一方で短所も方式に固有です。挙動の完全な予測はできないため、 話してよいこと・いけないことを制約として設計するガードレールの作り込みが必要になり、 参照データにない内容をもっともらしく答えてしまうハルシネーション(幻覚)の リスクにはナレッジ整備と回答範囲の限定で備えることになります。

大手も舵を切る「自律思考型」

この方式は小規模サービスだけのものではありません。国内ではソフトバンクが、 スクリプトに追従する従来型ではなく、LLMが対話の中で自ら必要な情報を集めて応対を進める 「LLM自律思考型」のAIエージェントを開発し、コールセンター業務の約5割の自動化を 目指していると報じられています。会話フローを書き切る発想から、方針とデータを与えて 判断を委ねる発想への転換は、業界全体の流れになりつつあると言えそうです。

比較表 — 5つの観点で見る両方式

 シナリオ型LLM自律思考型
構築コストフロー設計・意図定義に専門工数が必要ナレッジ整備が中心で立ち上げが軽い
メンテナンス変更のたびに分岐を改修ナレッジ・指示文の更新が中心
想定外の発話弱い(聞き返しループに入りやすい)強い(文意を理解して追従)
監査性・統制高い(遷移がそのまま記録になる)ガードレール設計とログ確認で担保
向く用途手順が固定の定型業務・規制の強い業務問い合わせ対応など発話が多様な一次対応

現実解はハイブリッド — 全部をLLMに委ねる必要はない

実務では「どちらか一方」ではなく、会話の中で方式を使い分ける設計が 現実解になりつつあります。たとえば本人確認や決済に関わる部分は、聞き取る項目と順序を 固定したシナリオ的な制御で確実性を担保し、用件のヒアリングや質問への回答といった 対話部分はLLMに委ねる。自由度が価値になる場面と、確実性が価値になる場面を切り分ける 考え方です。当社のAIRIもこの思想で、会話自体はLLMが進めつつ、応対方針・禁止事項・ 人への転送条件を管理画面から制約として与える構成を取っています。

選び分けの基準 — 3つの問いで判断する

  1. 業務の定型度はどれくらいか — 聞く項目と順序が完全に固定なら シナリオ型の確実性が活きます。問い合わせ内容が多様で「何を聞かれるか分からない」 割合が高いほど、LLM型の適性が上がります。
  2. 想定外の応答をどこまで許容できるか — 一言一句の統制が必要な業務は シナリオ型か、定型部分をシナリオ的に固めたハイブリッドを。一次対応で最終判断を 人が持つ運用なら、LLM型のリスクは実務上コントロールできる範囲に収まります。
  3. チューニングの体制はあるか — シナリオ型は改修のたびにベンダー工数が、 LLM型はナレッジを整備・更新する社内運用が要ります。どちらの手間なら 継続できるかは、意外に本質的な分かれ目です。

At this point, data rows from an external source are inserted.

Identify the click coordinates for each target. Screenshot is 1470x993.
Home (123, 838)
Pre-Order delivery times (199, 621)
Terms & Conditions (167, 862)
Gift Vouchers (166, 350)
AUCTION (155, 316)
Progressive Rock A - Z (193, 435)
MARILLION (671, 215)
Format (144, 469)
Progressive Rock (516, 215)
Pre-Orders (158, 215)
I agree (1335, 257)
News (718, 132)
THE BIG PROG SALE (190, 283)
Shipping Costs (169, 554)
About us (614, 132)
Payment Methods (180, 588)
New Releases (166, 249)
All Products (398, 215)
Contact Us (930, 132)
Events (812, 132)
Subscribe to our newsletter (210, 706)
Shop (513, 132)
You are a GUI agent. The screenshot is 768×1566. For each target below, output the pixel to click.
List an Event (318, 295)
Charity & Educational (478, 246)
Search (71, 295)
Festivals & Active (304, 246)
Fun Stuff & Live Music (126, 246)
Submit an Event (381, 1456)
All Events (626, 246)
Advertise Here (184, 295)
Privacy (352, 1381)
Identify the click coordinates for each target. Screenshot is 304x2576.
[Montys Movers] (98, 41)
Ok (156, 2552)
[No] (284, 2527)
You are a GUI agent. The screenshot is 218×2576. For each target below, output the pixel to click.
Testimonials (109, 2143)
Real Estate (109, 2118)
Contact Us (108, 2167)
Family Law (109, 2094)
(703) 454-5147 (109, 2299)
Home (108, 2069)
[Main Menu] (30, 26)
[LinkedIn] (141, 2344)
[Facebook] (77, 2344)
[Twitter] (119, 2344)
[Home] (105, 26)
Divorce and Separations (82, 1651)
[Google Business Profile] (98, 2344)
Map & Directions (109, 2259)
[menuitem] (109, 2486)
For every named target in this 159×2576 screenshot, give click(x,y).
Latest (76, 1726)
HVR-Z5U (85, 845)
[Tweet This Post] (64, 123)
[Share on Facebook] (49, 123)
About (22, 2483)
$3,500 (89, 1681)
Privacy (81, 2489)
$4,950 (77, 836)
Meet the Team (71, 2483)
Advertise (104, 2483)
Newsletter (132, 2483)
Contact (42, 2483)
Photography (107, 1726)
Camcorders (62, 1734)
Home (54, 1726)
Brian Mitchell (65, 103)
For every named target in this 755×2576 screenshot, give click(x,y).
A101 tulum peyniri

なお、どちらの方式でも電話特有の応答速度・聞き取り品質の課題は共通に残ります。 この裏側はAI電話システムの裏側 — レイテンシとの戦いで解説しています。具体的なサービスの選定に進む場合はAI電話対応サービス比較料金プランもあわせてご覧ください。

まとめ

シナリオ型は「予測可能だが発話の多様性に弱い」、LLM自律思考型は「柔軟だが ガードレール設計が要る」——両者は優劣ではなくトレードオフの関係です。 業務の定型度・リスク許容度・運用体制の3点で選び分け、必要なら定型部分だけを シナリオ的に固めるハイブリッドを検討する。これが2026年時点の実務的な結論です。